Eine Stunde nach Mittag stehen wir auf dem Gipfel und sind wieder einmal von der Natur überwältigt. Martin ist schon etwas nervös, denn er weiß dass oft am Nachmittag ganz ganz böse Wolken kommen und das Filmen erschweren. Immer diese Regisseure, stressen rum ohne Grund. Aber er hat recht. Es ist ein weiter Weg von 3200 Meter auf ca. 1600 Meter und gefilmt bzw. fotografiert wird sicher auch noch auf Teufel komm raus. Also zurück zu den Bikes, die Schützer angezogen und los geht’s. Ein bisschen Respekt haben wir schon vor der Abfahrt. Es ist wieder einmal alles dabei. Von Felspartien, über Geröllfelder mit Kopfgroßen Steinen, bis zu steilen, verwinkelten Trialstellen und das alles im absolut hochalpinen Gelände. Meter um Meter suchen wir uns den besten Weg hinunter ins Tal und immer wieder hört man Jubelschreie, wenn etwas besonders gut gefahren wurde. Unterbrochen von Film-, Foto- und Schwimmpausen erreichen wir Stunden später wieder den Ausgangspunkt von heute Morgen.
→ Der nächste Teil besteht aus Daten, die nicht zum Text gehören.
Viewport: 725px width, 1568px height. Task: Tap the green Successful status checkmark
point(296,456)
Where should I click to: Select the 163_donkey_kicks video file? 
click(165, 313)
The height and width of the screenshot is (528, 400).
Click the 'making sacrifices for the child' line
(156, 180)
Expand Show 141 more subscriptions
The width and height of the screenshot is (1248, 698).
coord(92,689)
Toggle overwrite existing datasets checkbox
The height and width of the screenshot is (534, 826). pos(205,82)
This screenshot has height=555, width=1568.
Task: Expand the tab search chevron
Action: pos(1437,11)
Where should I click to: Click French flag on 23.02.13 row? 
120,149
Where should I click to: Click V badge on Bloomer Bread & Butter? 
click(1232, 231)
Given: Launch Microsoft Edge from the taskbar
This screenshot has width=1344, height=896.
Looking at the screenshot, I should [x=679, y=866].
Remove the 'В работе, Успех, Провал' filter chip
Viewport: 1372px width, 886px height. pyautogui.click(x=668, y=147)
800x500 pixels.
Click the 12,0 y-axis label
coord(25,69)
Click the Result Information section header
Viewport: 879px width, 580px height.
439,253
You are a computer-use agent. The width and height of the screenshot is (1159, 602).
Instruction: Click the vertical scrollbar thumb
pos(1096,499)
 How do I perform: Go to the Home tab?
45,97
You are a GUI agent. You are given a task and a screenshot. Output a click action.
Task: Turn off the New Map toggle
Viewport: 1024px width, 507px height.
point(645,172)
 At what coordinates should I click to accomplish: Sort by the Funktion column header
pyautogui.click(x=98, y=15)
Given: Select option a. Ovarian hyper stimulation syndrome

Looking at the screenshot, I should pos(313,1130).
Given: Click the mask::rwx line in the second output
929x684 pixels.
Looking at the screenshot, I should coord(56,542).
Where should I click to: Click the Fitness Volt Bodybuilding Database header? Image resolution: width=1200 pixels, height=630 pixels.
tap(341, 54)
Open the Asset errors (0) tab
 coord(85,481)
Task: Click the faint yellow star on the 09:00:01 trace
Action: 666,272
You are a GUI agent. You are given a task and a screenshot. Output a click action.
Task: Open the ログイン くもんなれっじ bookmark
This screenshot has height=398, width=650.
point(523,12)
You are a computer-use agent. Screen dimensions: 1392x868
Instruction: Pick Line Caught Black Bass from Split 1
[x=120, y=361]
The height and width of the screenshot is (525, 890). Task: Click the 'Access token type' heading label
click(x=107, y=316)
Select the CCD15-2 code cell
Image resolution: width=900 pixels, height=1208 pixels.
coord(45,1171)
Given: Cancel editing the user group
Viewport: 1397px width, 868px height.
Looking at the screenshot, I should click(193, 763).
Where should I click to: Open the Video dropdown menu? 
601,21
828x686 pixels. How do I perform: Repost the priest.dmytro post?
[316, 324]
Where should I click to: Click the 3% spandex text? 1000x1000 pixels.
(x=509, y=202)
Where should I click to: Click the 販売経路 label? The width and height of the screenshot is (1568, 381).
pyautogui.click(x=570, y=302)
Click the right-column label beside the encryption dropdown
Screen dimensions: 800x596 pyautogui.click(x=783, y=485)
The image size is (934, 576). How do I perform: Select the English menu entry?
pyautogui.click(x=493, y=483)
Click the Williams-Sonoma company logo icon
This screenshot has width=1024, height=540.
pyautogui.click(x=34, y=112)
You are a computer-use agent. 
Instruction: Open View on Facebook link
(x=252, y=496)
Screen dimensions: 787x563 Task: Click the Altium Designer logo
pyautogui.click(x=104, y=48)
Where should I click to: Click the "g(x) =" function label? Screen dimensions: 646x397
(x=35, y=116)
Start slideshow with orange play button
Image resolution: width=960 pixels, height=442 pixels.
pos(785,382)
Es wird fast schon zur Gewohnheit, dass die Bikes bestaunt werden und wir die üblichen Fragen beantworten, was alles fahrbar ist, wo man schon überall war und so weiter. Aber es ist immer wieder nett, dass soviele Wanderer unser Hobby respektieren und uns gegenüber wohlwollend sind. Im Endeffekt genießen wir ja alle nur die Natur und die Bewegung.

So, jetzt ist es aber soweit. Die letzten Höhenmeter liegen vor uns. Dieser Teil wird sicher absolut flowig. Und nachdem der Weg weit voraus einsehbar ist, lassen wir es so richtig krachen. Wenig später rollen wir erschöpft zum Biking-Hiking Bus.

Immer wieder diese Schlußsätze…
Oft werde ich gefragt, warum man sich das alles antut, das Bike und den Rucksack mit insgesamt 35 Kilogramm Gewicht den Berg hochzutragen und dann solch schwierige Wege herunter zu fahren.
Erklären kann man das nicht so einfach. Es ist vielleicht das Gefühl das sich im Körper nach jeder Tour ausbreitet. Eine Mischung aus Zufriedenheit, Stolz und Genugtuung eine Tour mit Hilfe von Landkarten und anderen technischen Raffinessen im Internet herauszusuchen und diese mit guten Freunden einen Tag lang zu genießen.